The other way is what Graham suggests, using software to deinterlace. There's a big downside there however because you could be looking at significant render time plus twice the amount of storage space for the original and the 480p version. Try a test, but I'd question whether the quality difference would justify all the extra time.

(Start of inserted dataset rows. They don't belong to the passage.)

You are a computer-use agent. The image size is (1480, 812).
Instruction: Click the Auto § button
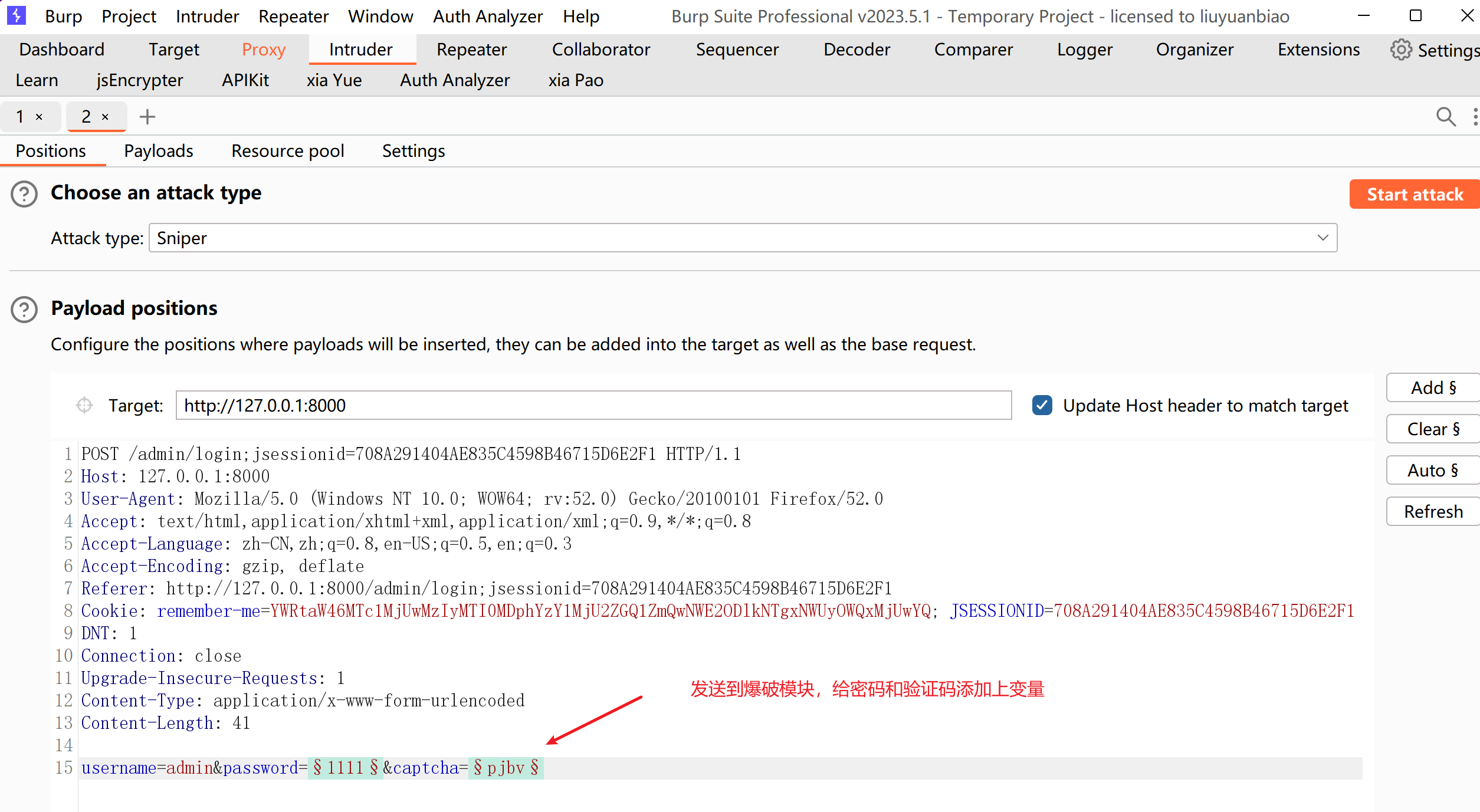1432,470
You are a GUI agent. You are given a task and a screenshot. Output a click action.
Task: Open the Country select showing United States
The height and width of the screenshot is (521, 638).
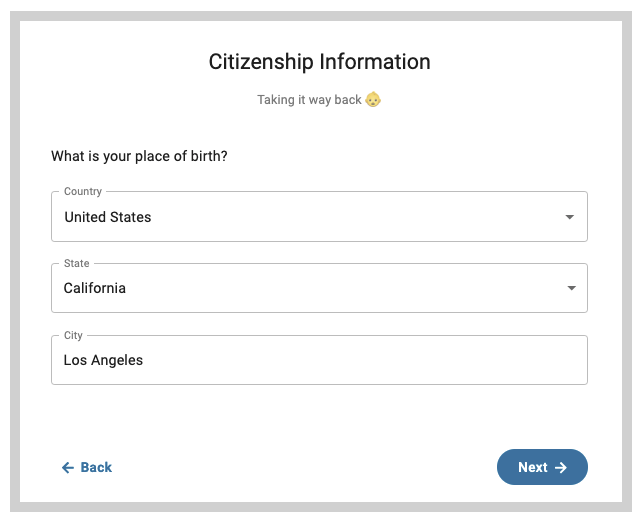[319, 217]
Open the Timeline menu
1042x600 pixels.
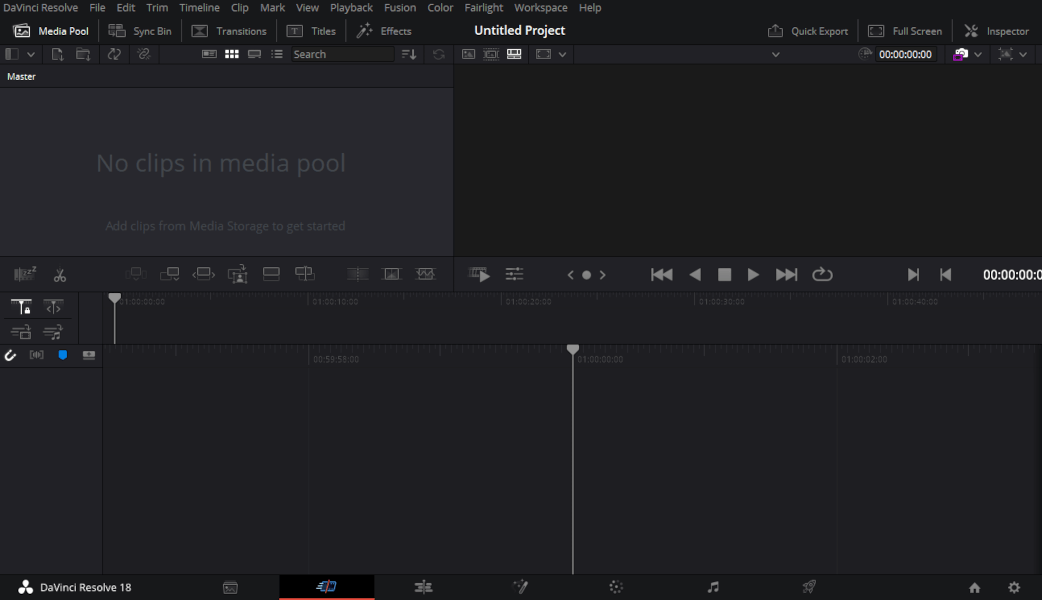click(x=199, y=7)
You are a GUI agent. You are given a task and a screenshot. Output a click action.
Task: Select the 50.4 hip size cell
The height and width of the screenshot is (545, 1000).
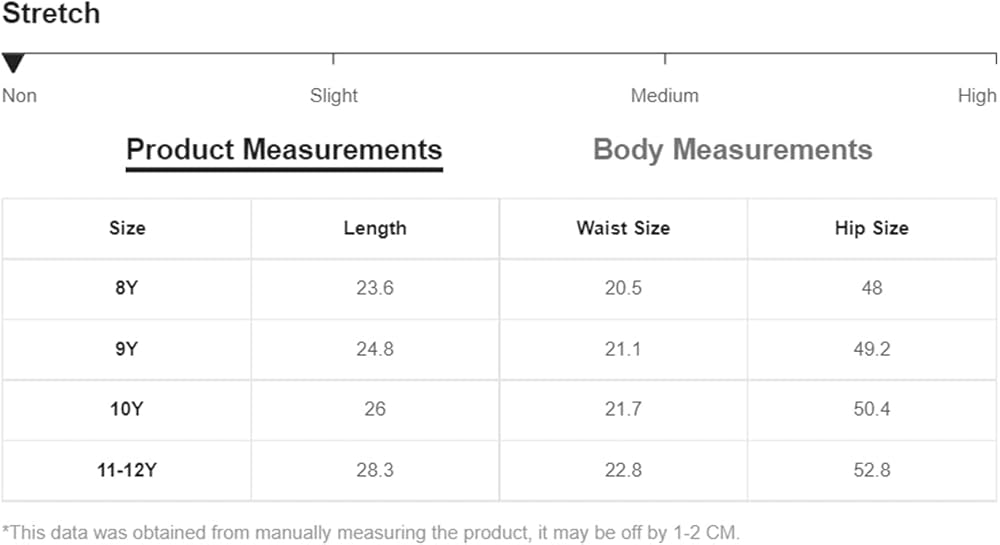pyautogui.click(x=871, y=409)
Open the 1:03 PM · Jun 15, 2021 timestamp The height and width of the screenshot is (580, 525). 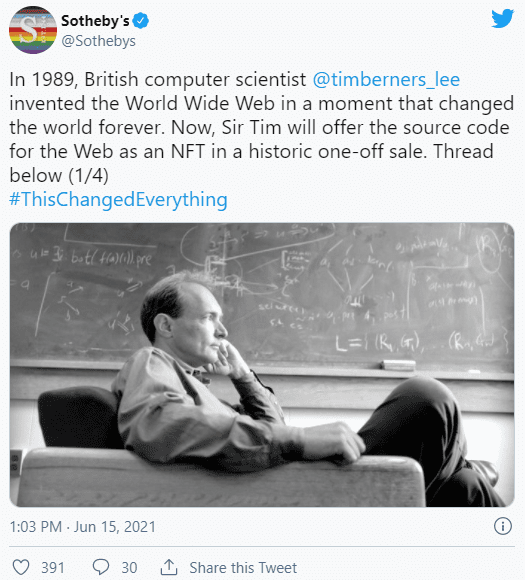point(83,527)
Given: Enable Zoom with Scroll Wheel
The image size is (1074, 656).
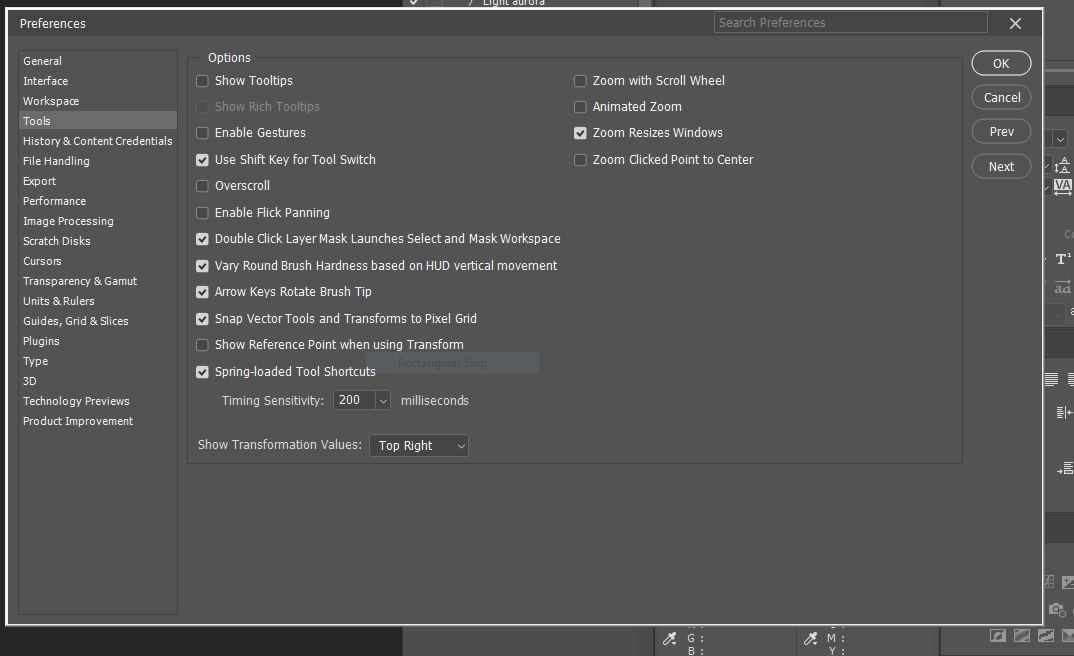Looking at the screenshot, I should 580,80.
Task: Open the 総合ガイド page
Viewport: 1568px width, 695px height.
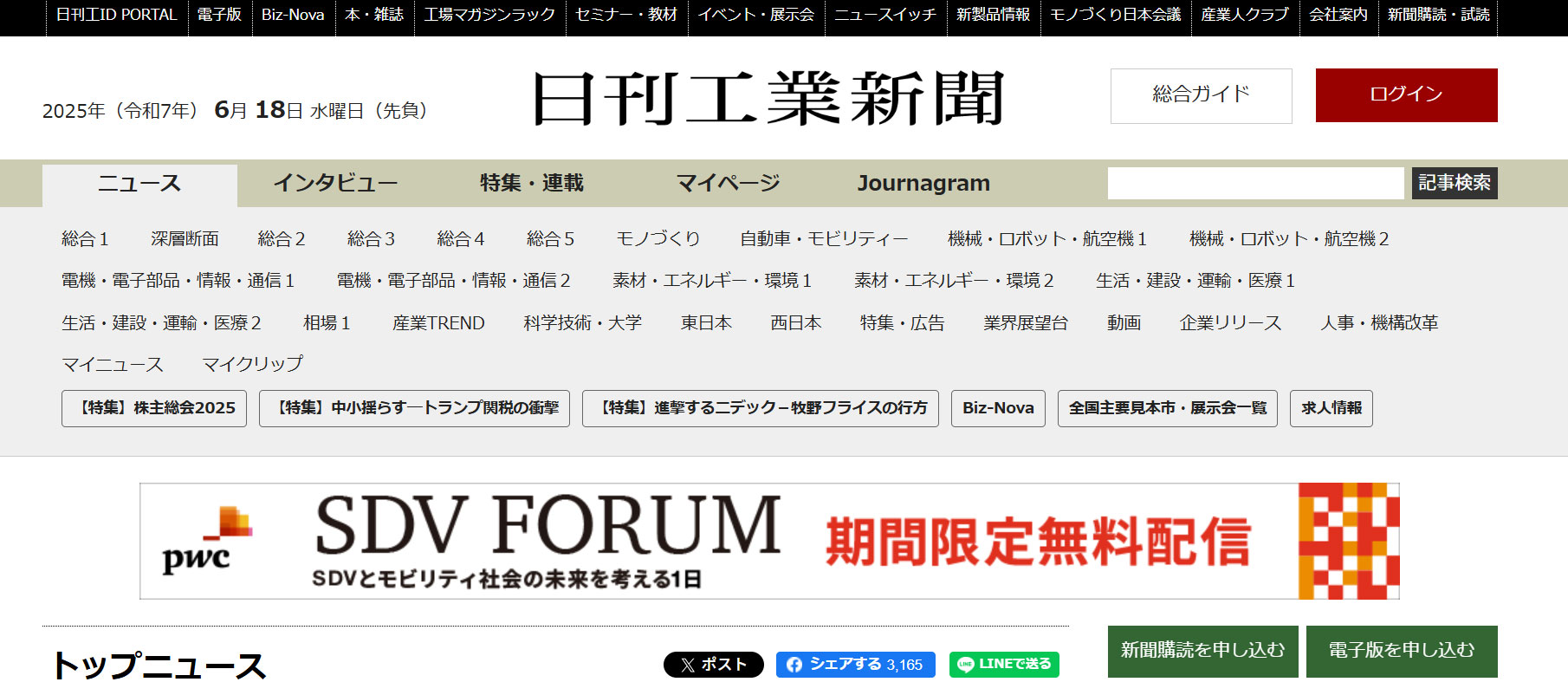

But if you can play back directly from the camera or an HDV deck (or other HD source) then I'll bet you'd be better off just sending 1080i directly to the screen and let its hardware do the scaling.
Brooks Hargreaves
April 18th, 2006, 01:53 PM
I'm in the final stages of rendering out versions of a trial 40 second clip, encompassing two workflows that I have seen, the last work flow (Whites) resulting in both an interlaced file and a progressive file. But I get a lot of artifacts at this stage, and not just aliasing but severe data blockage as if there is an underlying video peaking from below.
I have taken the 1080i footage (Cineform Intermediate) and using After Effects, de-interlaced, re-sized and rendered an MPEG2-DVD file (all within one render (should I have done this in separate renders thus more lossy?)) This worked -- but it's fuzzier than some of the other files I have seen from Steven Whites workflow.
http://www.dvinfo.net/conf/showthread.php?t=45165
But I can't complete his instructions as they are a little vague (or perhaps I am just lost in the fray of letters and numbers). There are the little things which make such a big difference, like when to change the FPS back to 29.97 from 59.94 and when, what and if to set field rendering for that iteration.
Can someone provide me a link to or explain a cut and dry workflow from 1080i HDV (Sony HDR-FX1) to both an EDTV and a true 1080i LG HDTV (separately)? We can't send the camera to play HDV from the tape, an HDV set top player is too expensive... so it must be SD DVD for the moment (I don't even wanna try to tackle the BluRay or HD DVD right now).
I plan on using the Avelink Player later this year with the LG Plasma, which I have successfully rendered 1080i footage with the WMV9 codec. And its great, but for now its the AKAI EDTV and the Panasonic DVD Player.
Can someone PLEASE just spell it out for me? I don't mind following a set process for quality in the end result. I'm lost and need to move forward to actually compositing/animating/scoring :/
Thanks to you all for providing/maintaining this resource.